PROBLEM TO WORK ON: Look below for the line containing "This screenshot has height=1512, width=810."; from there, print each line exactly up to and including the line containing "Task: Share product via Twitter icon", and stop.

Start of DATA IN THIS EXERCISE

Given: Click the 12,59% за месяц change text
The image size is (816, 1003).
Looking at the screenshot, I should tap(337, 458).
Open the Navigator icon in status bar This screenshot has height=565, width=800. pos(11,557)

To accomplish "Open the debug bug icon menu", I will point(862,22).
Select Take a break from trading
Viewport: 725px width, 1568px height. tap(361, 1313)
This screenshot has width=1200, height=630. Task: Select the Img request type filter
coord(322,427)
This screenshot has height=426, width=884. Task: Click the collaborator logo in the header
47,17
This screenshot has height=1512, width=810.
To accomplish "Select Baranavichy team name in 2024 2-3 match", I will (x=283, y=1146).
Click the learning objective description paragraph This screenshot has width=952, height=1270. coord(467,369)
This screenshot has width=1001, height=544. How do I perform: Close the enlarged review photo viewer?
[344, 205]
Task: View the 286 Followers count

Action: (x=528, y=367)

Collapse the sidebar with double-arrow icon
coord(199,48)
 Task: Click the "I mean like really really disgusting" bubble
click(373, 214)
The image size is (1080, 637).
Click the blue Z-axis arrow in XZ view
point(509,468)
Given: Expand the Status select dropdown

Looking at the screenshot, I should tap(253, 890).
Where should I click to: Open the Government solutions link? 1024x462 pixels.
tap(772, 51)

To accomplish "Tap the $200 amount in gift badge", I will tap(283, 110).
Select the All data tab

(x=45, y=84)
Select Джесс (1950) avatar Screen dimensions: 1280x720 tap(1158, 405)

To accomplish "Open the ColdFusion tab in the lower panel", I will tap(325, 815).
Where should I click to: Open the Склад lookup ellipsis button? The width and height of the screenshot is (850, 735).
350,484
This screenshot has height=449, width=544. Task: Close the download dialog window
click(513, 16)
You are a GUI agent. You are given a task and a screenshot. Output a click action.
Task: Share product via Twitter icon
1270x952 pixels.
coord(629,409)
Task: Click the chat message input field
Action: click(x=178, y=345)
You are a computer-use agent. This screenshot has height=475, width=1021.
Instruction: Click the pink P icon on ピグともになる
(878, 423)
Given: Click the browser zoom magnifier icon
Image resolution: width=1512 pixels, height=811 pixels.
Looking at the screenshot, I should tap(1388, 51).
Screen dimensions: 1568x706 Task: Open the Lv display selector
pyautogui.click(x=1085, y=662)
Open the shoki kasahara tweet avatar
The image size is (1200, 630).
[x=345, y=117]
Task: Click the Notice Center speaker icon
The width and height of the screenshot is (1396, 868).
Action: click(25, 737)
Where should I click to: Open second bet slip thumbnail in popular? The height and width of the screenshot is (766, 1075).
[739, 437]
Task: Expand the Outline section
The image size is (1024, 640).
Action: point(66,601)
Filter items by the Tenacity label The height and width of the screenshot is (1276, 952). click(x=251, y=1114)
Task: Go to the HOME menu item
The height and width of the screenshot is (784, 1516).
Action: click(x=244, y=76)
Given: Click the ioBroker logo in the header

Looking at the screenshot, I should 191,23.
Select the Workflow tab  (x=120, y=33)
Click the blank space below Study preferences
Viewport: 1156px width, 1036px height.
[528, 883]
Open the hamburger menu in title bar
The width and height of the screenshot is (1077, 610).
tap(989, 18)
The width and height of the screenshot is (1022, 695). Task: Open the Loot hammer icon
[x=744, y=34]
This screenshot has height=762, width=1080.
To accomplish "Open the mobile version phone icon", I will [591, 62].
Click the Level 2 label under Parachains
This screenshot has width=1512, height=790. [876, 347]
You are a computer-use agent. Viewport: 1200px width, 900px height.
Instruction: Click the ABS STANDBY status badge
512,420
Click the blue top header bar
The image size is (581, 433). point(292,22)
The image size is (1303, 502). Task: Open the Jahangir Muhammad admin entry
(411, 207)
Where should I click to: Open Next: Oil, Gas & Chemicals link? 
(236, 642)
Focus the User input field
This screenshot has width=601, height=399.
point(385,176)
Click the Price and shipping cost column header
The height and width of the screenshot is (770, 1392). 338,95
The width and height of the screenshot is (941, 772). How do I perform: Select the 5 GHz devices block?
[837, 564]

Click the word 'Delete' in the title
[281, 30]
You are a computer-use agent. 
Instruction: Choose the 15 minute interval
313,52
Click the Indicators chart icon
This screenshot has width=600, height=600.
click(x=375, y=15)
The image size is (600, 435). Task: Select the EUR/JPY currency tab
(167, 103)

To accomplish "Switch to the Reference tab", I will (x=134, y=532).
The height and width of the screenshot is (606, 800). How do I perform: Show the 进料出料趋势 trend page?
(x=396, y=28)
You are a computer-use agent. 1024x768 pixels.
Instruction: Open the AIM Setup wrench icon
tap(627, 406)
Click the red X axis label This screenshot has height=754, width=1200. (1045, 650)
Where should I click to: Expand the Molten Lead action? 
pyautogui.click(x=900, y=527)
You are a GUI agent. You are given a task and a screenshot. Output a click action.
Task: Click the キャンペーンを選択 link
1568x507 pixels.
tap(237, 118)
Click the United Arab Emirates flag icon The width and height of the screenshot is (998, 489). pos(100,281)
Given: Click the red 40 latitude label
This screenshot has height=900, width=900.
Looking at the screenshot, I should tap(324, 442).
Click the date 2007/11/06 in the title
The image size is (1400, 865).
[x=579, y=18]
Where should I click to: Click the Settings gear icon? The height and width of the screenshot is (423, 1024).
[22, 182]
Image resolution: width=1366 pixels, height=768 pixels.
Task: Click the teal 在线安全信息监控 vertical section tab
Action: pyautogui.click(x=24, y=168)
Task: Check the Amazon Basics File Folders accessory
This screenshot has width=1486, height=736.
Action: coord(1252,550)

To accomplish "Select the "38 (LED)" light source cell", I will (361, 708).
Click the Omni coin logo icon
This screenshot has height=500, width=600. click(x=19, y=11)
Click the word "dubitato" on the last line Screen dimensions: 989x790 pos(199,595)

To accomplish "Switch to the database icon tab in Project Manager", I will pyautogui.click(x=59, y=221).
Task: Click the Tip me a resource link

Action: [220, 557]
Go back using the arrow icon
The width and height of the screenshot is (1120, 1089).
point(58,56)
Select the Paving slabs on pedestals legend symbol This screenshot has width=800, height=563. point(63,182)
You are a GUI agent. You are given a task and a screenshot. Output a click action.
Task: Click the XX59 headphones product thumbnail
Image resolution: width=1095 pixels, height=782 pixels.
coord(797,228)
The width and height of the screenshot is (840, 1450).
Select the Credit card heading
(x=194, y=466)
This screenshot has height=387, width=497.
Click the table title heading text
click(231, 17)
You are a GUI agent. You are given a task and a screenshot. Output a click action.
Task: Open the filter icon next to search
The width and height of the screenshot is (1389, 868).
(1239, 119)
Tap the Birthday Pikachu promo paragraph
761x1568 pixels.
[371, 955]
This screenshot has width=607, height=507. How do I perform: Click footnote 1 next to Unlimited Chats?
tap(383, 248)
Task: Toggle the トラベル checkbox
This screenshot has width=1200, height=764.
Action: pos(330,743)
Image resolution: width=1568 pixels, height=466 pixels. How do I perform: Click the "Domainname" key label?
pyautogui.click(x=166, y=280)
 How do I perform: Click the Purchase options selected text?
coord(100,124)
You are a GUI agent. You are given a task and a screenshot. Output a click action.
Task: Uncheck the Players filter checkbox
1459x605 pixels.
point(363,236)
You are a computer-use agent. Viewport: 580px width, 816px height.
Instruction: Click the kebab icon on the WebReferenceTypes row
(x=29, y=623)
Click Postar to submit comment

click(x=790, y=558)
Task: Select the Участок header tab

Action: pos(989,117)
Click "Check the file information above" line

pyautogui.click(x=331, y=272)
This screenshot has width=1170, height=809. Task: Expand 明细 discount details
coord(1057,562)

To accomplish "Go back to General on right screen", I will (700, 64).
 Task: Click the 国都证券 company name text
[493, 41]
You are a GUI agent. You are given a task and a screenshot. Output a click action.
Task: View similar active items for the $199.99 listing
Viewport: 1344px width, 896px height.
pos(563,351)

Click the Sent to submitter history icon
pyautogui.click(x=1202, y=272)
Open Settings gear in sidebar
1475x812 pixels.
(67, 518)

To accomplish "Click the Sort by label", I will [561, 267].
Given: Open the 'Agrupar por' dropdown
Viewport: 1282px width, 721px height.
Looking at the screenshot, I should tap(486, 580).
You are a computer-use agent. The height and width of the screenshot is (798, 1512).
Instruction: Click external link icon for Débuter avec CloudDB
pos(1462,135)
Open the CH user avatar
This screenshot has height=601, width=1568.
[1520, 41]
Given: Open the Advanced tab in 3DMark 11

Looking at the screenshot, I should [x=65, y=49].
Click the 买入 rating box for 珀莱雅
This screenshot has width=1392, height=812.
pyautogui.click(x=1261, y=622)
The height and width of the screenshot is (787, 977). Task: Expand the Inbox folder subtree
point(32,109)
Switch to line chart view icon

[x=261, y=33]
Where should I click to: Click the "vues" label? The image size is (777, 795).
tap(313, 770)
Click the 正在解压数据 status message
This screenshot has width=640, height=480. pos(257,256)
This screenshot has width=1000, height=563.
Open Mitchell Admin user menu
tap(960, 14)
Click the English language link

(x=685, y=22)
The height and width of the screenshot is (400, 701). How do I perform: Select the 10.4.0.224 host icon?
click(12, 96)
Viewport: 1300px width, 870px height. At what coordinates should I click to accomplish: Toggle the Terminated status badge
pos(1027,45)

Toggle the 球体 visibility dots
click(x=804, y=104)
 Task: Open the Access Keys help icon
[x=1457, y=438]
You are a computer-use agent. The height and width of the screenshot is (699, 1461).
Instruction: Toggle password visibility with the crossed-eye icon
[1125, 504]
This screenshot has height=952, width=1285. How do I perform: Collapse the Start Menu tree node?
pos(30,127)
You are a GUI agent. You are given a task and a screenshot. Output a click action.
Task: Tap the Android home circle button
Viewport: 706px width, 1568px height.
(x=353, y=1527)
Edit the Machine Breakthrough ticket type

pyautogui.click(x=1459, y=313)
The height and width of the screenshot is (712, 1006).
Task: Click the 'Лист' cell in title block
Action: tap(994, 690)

End of DATA IN THIS EXERCISE

YOUR SOLUTION:
This screenshot has height=1512, width=810.
To accomplish "Select Baranavichy team name in 2024 2-3 match", I will (x=283, y=1146).
Click the learning objective description paragraph This screenshot has width=952, height=1270. coord(467,369)
This screenshot has width=1001, height=544. How do I perform: Close the enlarged review photo viewer?
[344, 205]
Task: View the 286 Followers count

Action: (x=528, y=367)

Collapse the sidebar with double-arrow icon
coord(199,48)
 Task: Click the "I mean like really really disgusting" bubble
click(373, 214)
The image size is (1080, 637).
Click the blue Z-axis arrow in XZ view
point(509,468)
Given: Expand the Status select dropdown

Looking at the screenshot, I should tap(253, 890).
Where should I click to: Open the Government solutions link? 1024x462 pixels.
tap(772, 51)

To accomplish "Tap the $200 amount in gift badge", I will tap(283, 110).
Select the All data tab

(x=45, y=84)
Select Джесс (1950) avatar Screen dimensions: 1280x720 tap(1158, 405)

To accomplish "Open the ColdFusion tab in the lower panel", I will tap(325, 815).
Where should I click to: Open the Склад lookup ellipsis button? The width and height of the screenshot is (850, 735).
350,484
This screenshot has height=449, width=544. Task: Close the download dialog window
click(513, 16)
You are a GUI agent. You are given a task and a screenshot. Output a click action.
Task: Share product via Twitter icon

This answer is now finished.